SOURCE EXCERPT:

════════

Both the AHP 160ST and the Everlast PowerARC 160STH are stick welders (arc welders) and TIG welders. In his last how-to video, Kevin compared them head-to-head for stick welding. This time he compares their TIG welding capabilities and features.

The Everlast welder comes with a WP17 TIG welding torch. It's a fixed head, not a flex head, and has a finger trigger right on the torch. You can also get a foot pedal by ordering it separately.

The AHP welder does not come with a TIG torch so you have to order one. Kevin got his at http://www.gamblegarage.com .

The big difference between the two welders is that, for TIG welding, the gas goes through the Everlast machine. With the AHP, you have to have a torch with a gas knob on it to control the welding gas flow. The Everlast hooks up from the back of the machine to the flowmeter, while the AHP torch uses a really long hose to hook directly from the torch to the flowmeter on the argon gas bottle.

Both machines have their "on / off" switches on the back and are set to 100 amps. On the AHP, you just change the mode from MIG to TIG. Remember, this is a lift start machine, so once you put the welder into TIG mode, the tungsten is HOT electrically! Make sure it's in a holder or have it hung up somewhere. That prevents it from touching metal, because if you touch the tungsten to your workbench, you are welding!

════════

DATASET EXTRACT:
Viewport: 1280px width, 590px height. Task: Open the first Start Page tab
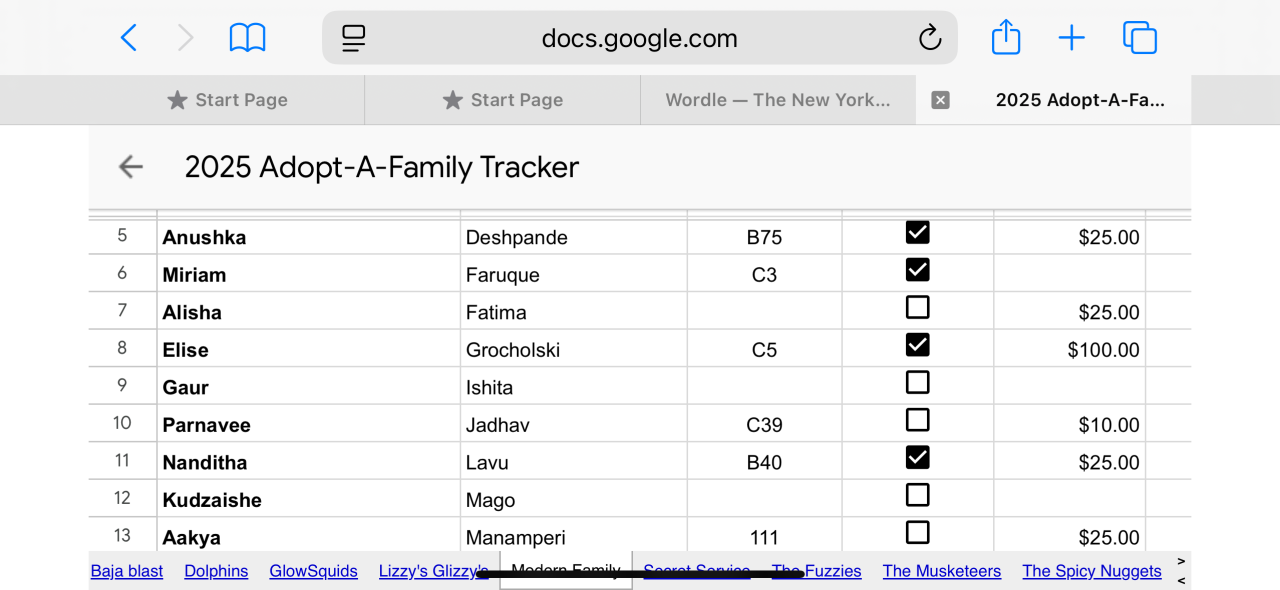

════════

REQUIRED ACTIONS:
[1] Can you set down, word for word, everything in the welder comparison from "Both the AHP" down to "capabilities and features."?
[2] Would you resume the welder comparison from the point where it stops?

WRITTEN RESPONSES:
[1]
Both the AHP 160ST and the Everlast PowerARC 160STH are stick welders (arc welders) and TIG welders. In his last how-to video, Kevin compared them head-to-head for stick welding. This time he compares their TIG welding capabilities and features.

[2]
On the Everlast, Kevin sets one toggle switch to TIG and the other to lift start. Even though this welder has high frequency - a nice advantage of this machine - he wants to compare apples and apples, and the AHP only has lift start.

First Kevin welds with the AHP welder. To show how lift start works, he lays the cup right on the metal, and touches the knob to start the gas flowing. Then he rocks up the torch so it touches the metal and lifts it at the same time to start the arc. This welder starts at very low amperage - 10 or 15 amps - so you don't contaminate the tungsten by going to 100 amps right away. Once it senses contact, startd a little arc, and let you get your distance set, it goes up to the amperage you have set. When you're done welding, you just snap away the torch and turn the gas knob to off.

With the Everlast, he's using the same tungsten as on the AHP (3/32nds). The nice thing about the Everlast welder is that this torch is dead until you click the switch. So before you rock up the cup, you click the "on" switch on the torch handle. When you're done, you just let go of the button, instead of having to snap it away. Yet you still have post flow to help cool down the metal. Like the AHP, the arc is really stable and smooth.

Next Kevin shows the two welds. The AHP was a little cool, but they're pretty similar. The beads are a little tighter on the Everlast weld, but that, Caron says, was operator caused. He wasn't that happy with the AHP bead - sweat was running in his eyes while he was welding.

All in all, though, both 160 amp welders do a fine job welding. You won't be able to weld 1/4" plate and they're DC only, so you can only weld steel, but for the price, they are great welders. The AHP is about $240 while the Everlast is about $440.

Kevin is ready to go back to work, but you might want to stick around for another moment and hear him try to adlib his way out of a flub ....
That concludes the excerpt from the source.